Bon. Je ne pense pas prendre trop de risques en imaginant qu’il nous est à tous arrivé d’être confrontés à une situation illustrable par l’une de ces petites citations là, au-dessus. Alors je pense à Stromae, à Gad, je pense aussi à Norman. Je pense à ces pubs mal cadrées pour le loto (« au revoir au revoir présideeeeent », voilà vous y êtes). Je pense à la campagne d’affichage de la marque innocent, qui retapisse les murs du métro parisien. Je pense à Lena Dunham, artiste de génie, créatrice (de 29 ans !) de la série Girls. OK, et alors…me direz-vous ?. Tous, sans exception parviennent à nous toucher, nous cette masse d’anonymes, au plus profond de nous-mêmes. A qui n’est-il jamais arrivé de retourner en chaussettes dans la salle de bain après sa douche, de se sentir piteusement proche du chien mouillé, après une averse sans parapluie, alors que notre copine, elle, s’est subitement métamorphosée en Gigi Hadid en plein photo shoot sous une cascade.
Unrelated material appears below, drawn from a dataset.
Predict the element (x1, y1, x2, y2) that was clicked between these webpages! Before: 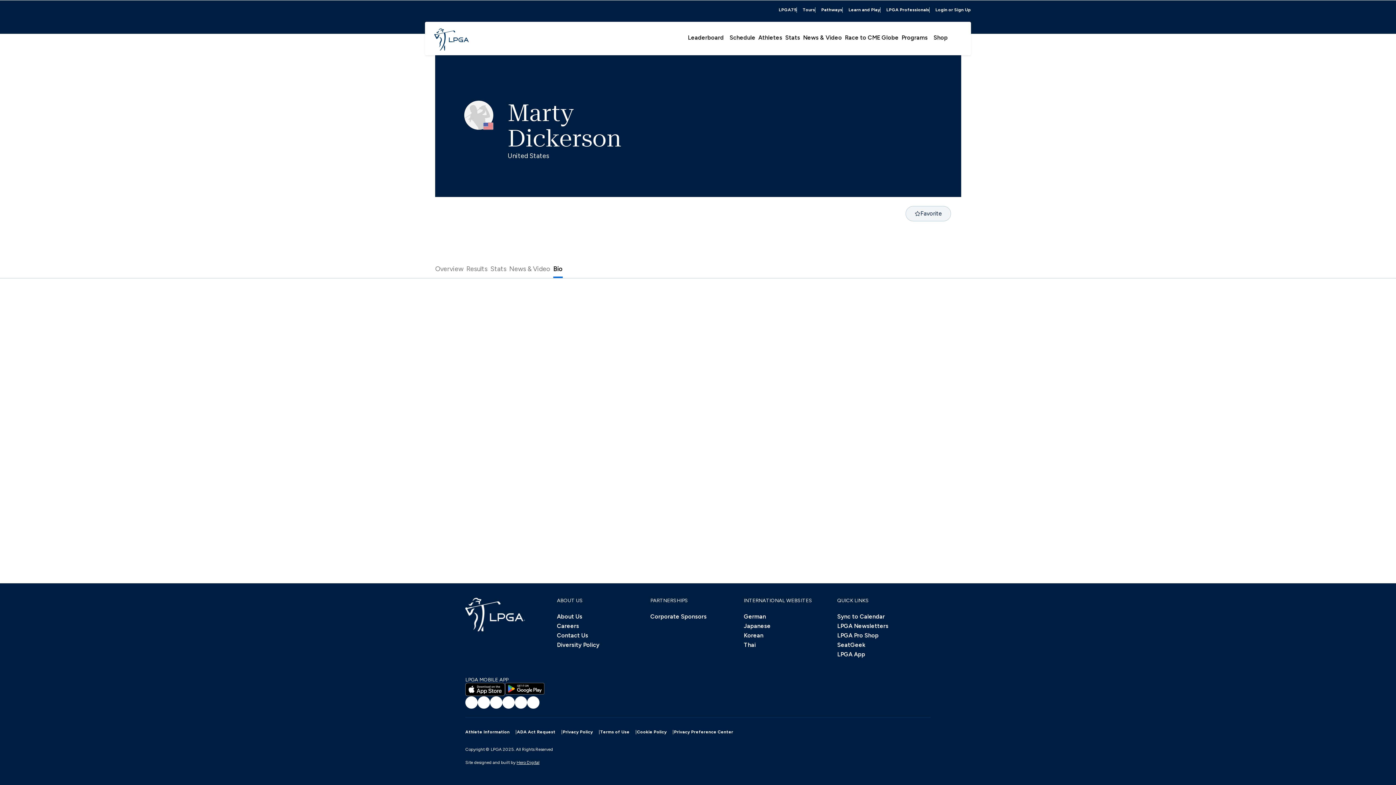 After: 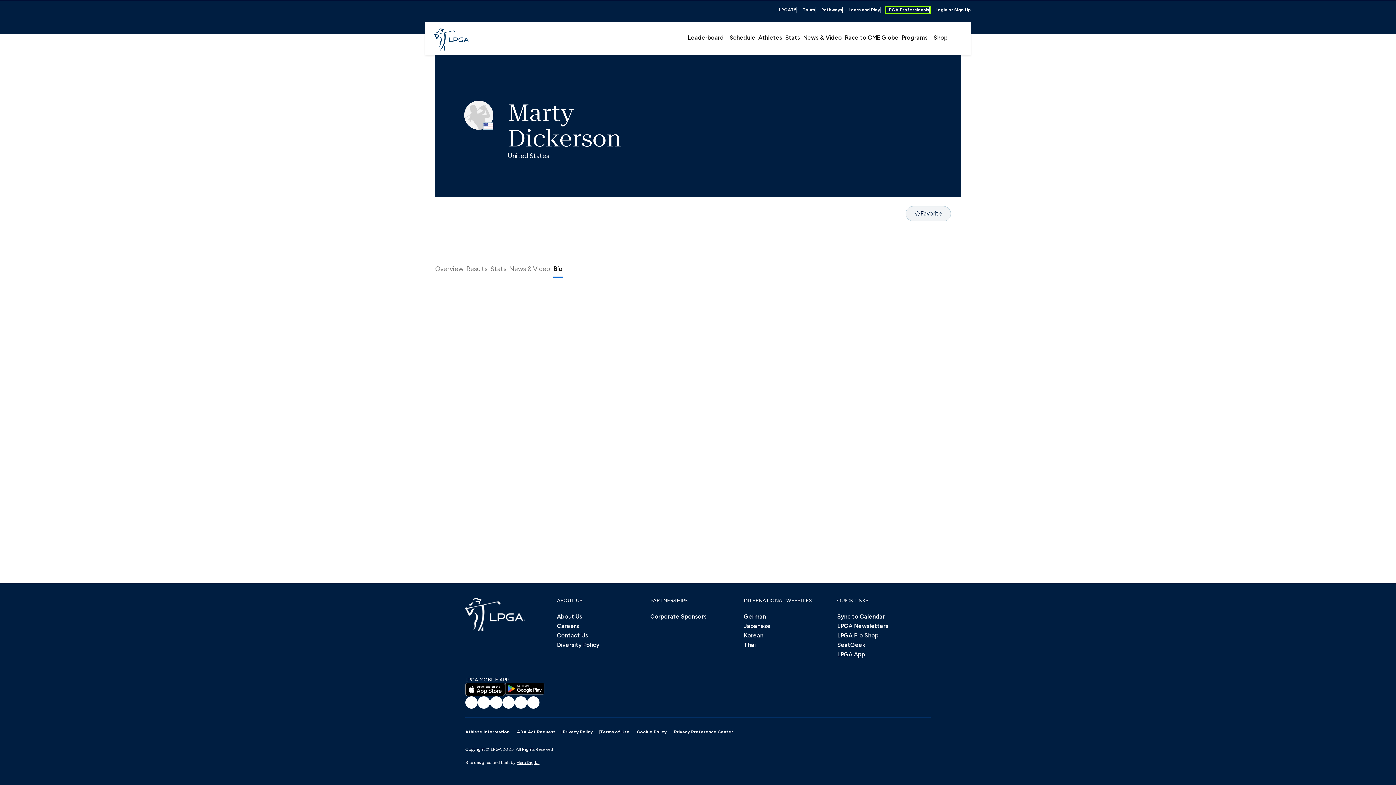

Qui ne s’est pas reconnu à un moment où à un autre en écoutant les vannes de Norman sur « les ex », « les diners de familles » ou même sur un sujet aussi désuet que celui d’ « avoir un chat ». Comment rester impassible devant ce pauvre fou hilare, en caleçon devant son boss ? Comment ne pas sourire quand, l’esprit encore embrumé par le sommeil on peut lire en très gros en attendant son métro : « Bravo. Vous y êtes arrivés. Vous êtes sortis du lit ». Qui d’entre nous ne saurait être touché par le très clair message de Dunham : « Peu-importe qui tu es, à quoi tu ressembles, si tu y crois tu y arriveras » ?

Ces créateurs, ces publicitaires, ces humoristes à l’œil avisé sont des petits filous. Ils savent nous toucher là où il faut parce qu’ils ont compris : nous sommes véritablement tous les mêmes. Il est vrai que nous cohabitons avec certains aliens pour qui le REVEIL n’est pas un aperçu de l’enfer, il est vrai aussi que certains d’entre nous ne sont JAMAIS en retard et ne connaissent pas la sensation délicieuse du tissu mouillé sous la plante des pieds. Mais on leur pardonne. Parce qu’il y a fort à parier que, comme nous, ils ont eu peur, ils ont eu mal, ils ont pleurés. Parce qu’eux aussi, comme nous, cherchent leur place, l’amour, leur petit coin de paradis. Peut-être ne l’avoueront-il pas, et qu’importe. Ce qui importe c’est de se rappeler toujours que l’écrasant sentiment de solitude induit par le sacro-saint culte de la mise en scène, et auquel on voudrait nous faire croire est un leurre. Alors on se pardonne à nous, à eux, et haut les cœurs.